To withstand demurrer in this case, the third-party pleading must allege facts which give rise to the defendant’s right to be indemnified. Va. Code § 8.01-273; Rosillo v. Winters, 235 Va. 268, 367 S.E.2d 717 (1988). Where only defendant’s active negligence is alleged, a claim for indemnification is improper as a matter of law.
Here, the third party defendants’ allegations fail to set forth a basis for their claim. First, the original Motion for Judgment in this action charges the defendants with active, as distinguished from passive, negligence. See Motion for Judgment, Paragraphs 6 and 13.3 If the defendants are found liable on these claims, their liability could not be deemed passive or secondary in relation to the liability with which they charge Hawver. See White, 662 F.2d at 250.

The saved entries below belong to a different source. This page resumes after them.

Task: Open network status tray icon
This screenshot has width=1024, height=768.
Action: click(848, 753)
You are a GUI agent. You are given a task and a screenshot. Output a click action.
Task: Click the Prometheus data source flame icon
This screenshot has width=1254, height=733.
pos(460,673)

Furthermore, defendants’ third party claim likewise fails to set forth facts which, if proved, establish passive or secondary liability, relative to Hawver’s active or primary liability. In their third-party motion defendants state that the negligence of defendant Hawver is the sole cause of the harm claimed by plaintiff. See Third-Party Motion for Judgment, Paragraphs 5-6. Such allegations do not invoke a right to indemnity but rather an absolute defense to the negligence charged in the underlying motion for judgment. See White, 662 F.2d at 250 (“[A pleading which denies legal causation] fails to concede — indeed it *116negates . . . —the predicate for indemnity that some form of ‘second ary’ liability will have been established against the party seeking in demnity”).
Accordingly, the plaintiff’s demurrer is sustained.
Although the Court in McLaughlin relates this finding to contribution or indemnification, a close reading of the case supports the conclusion that the Court was addressing the availability of indemnification as a remedy to certain tortfeasors when contribution was not available as a basis for relief. See also Restatement (Second) Torts § 348 B, Comment I (1979), which discusses the historical development of the law of indemnification.
See White, 662 F.2d at 249, for a discussion of the fact patterns that generally give rise to indemnification rights based on implied contract.
Paragraph 6 reads in part: “Such negligence by defendants Hazel and Brown included, but is not limited to, operating the dump truck in a careless, reckless, and negligent manner, failing to keep a proper look-out; failing to devote full time and attention to the operation of a motor vehicle; failing to operate a motor vehicle at a speed so controlled as necessary to avoid colliding; failing to reduce speed when approaching an intersection; failing to drive at a speed reasonable and prudent under the existing conditions; and failing to maintain the vehicle under proper control.” Paragraphs 13 and 14, asking for punitive damages from the defendants, read in part: “The conduct of the defendant William A. Hazel, Inc., and its agent and servant Willis E. Brown was willful and wanton and so reckless as to evince a conscious disregard for the safety of others and proximately caused the death of Kendra M. Kristiansen.”